++++ MATERIALS PROVIDED ++++

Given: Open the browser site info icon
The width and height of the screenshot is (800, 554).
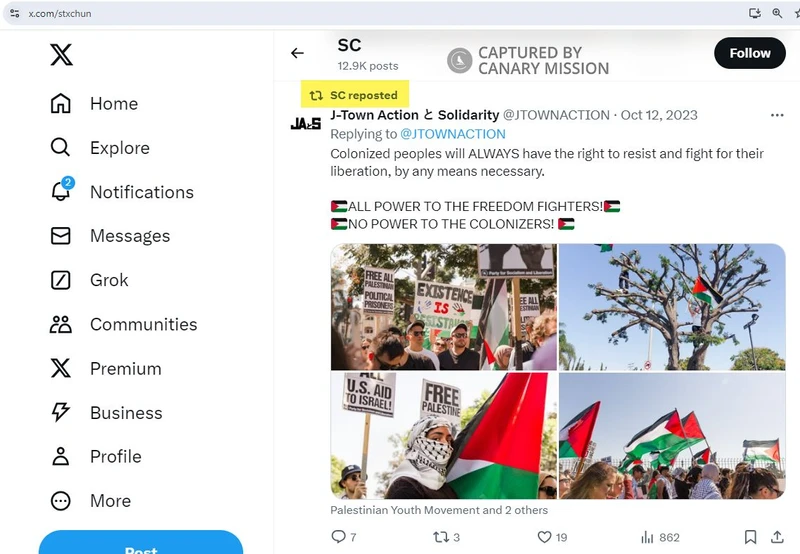Looking at the screenshot, I should pos(15,13).
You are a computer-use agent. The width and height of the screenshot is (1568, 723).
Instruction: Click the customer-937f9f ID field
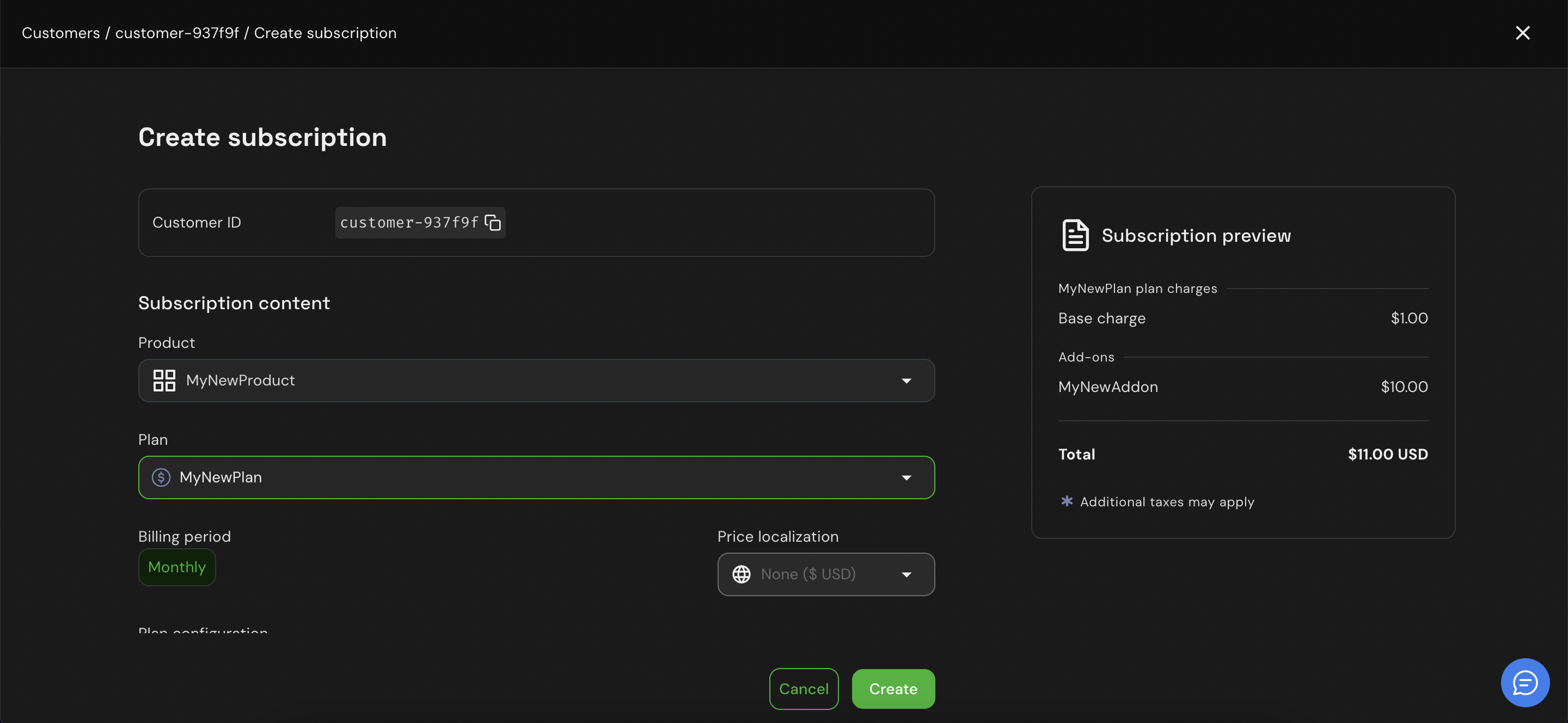coord(409,223)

++++

### TASK
Could you put every line of the records above into a numbered list, skipping blank lines and leaving out the pictures?

### SOLVED EXERCISE
1. Given: Open the browser site info icon
2. The width and height of the screenshot is (800, 554).
3. Looking at the screenshot, I should pos(15,13).
4. You are a computer-use agent. The width and height of the screenshot is (1568, 723).
5. Instruction: Click the customer-937f9f ID field
6. coord(409,223)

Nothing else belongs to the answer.